▸ Records shown
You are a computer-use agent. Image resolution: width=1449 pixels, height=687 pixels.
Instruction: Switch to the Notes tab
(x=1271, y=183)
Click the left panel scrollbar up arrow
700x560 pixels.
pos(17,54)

▸ The problem
Write out every line of the records exactly.

▸ Expected answer
You are a computer-use agent. Image resolution: width=1449 pixels, height=687 pixels.
Instruction: Switch to the Notes tab
(x=1271, y=183)
Click the left panel scrollbar up arrow
700x560 pixels.
pos(17,54)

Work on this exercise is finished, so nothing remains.